ApoE Mimetic Peptide-MsrA Fusion Protein Restores HDL Function and Ameliorates Atherosclerosis via Circulatory Redox Remodeling in SR-BI Deficient Mice

The redox imbalance in circulation can lead to inflammation and cellular damage in vascular walls, which plays a crucial role in atherogenesis. We previously designed an Apolipoprotein E (apoE) mimetic peptide, EpK, which can reduce atherosclerosis in ApoE-deficient mice by binding high-density lipoprotein (HDL). Meanwhile, hepatic overexpression of methionine sulfoxide reductase A (MsrA) can exert indirect anti-atherosclerotic effects. Therefore, exploring biomolecules that directly promote circulatory redox rebalance is significant for the therapy of atherosclerotic cardiovascular diseases (ASCVD). MsrA was recombined with EpK to achieve the secretory expression of EpK-MsrA. Our experiments revealed that EpK and EpK-MsrA significantly improved the oxidative state and inflammatory composition of dysfunctional HDL and promoted hepatic Cholesterol uptake and excretion, thereby alleviating atherosclerosis and hepatic steatosis in scavenger receptor class B type I deficient (SR-BI^-/-) mice. Furthermore, compared with EpK, EpK-MsrA had a stronger anti-inflammatory and regulatory effect on HDL functional proteins, such as Apolipoprotein AI (ApoAI), paraoxonase 1 (PON1), and lecithin cholesterol Acyltransferase (LCAT), thereby further reducing atherosclerosis. Additionally, exogenous EpK-MsrA may be able to regenerate its antioxidant activity through EpK recycling.
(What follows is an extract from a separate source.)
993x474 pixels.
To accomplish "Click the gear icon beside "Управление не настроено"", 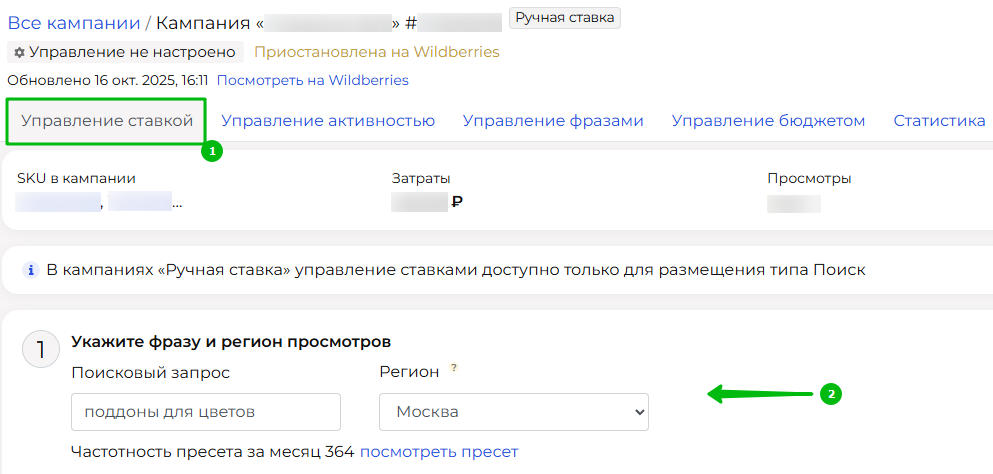I will (19, 52).
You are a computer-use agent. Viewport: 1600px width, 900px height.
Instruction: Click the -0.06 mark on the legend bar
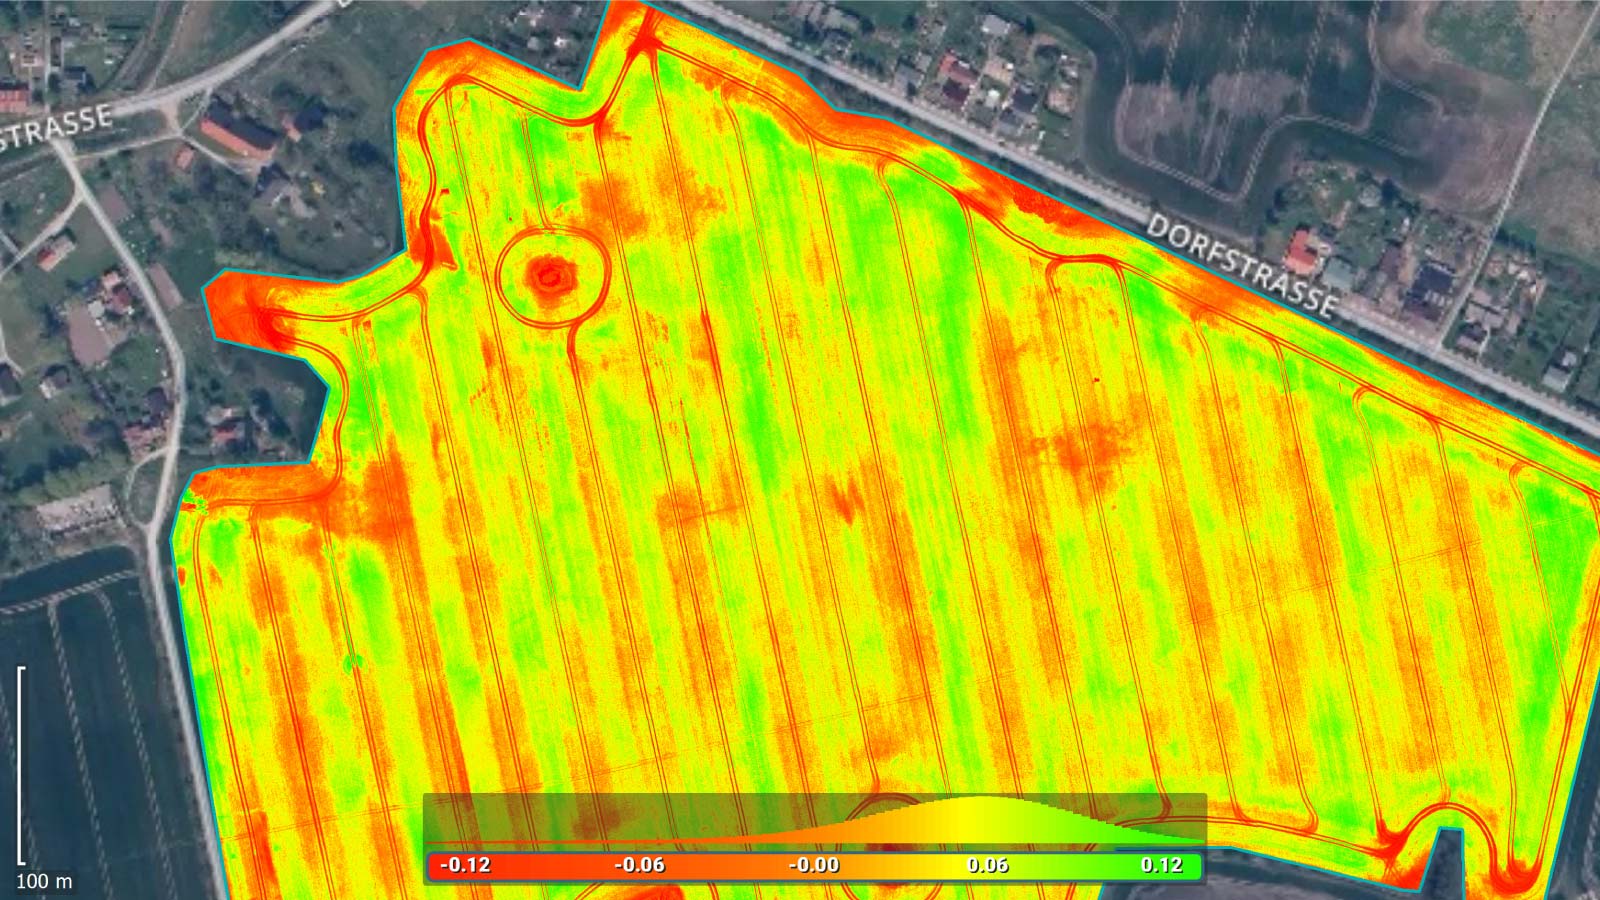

This study suggests that novel secreted EpK-MsrA can combine the different antioxidant mechanisms of EpK and MsrA, significantly improve the functional proteins related to lipid metabolism and inflammation, and effectively alleviate atherosclerosis in SR-BI^-/- mice, which may be a promising strategy for the treatment of ASCVD.

apolipoprotein E; atherosclerosis; dysfunctional HDL; methionine sulfoxide reductase A; scavenger receptor class B type I.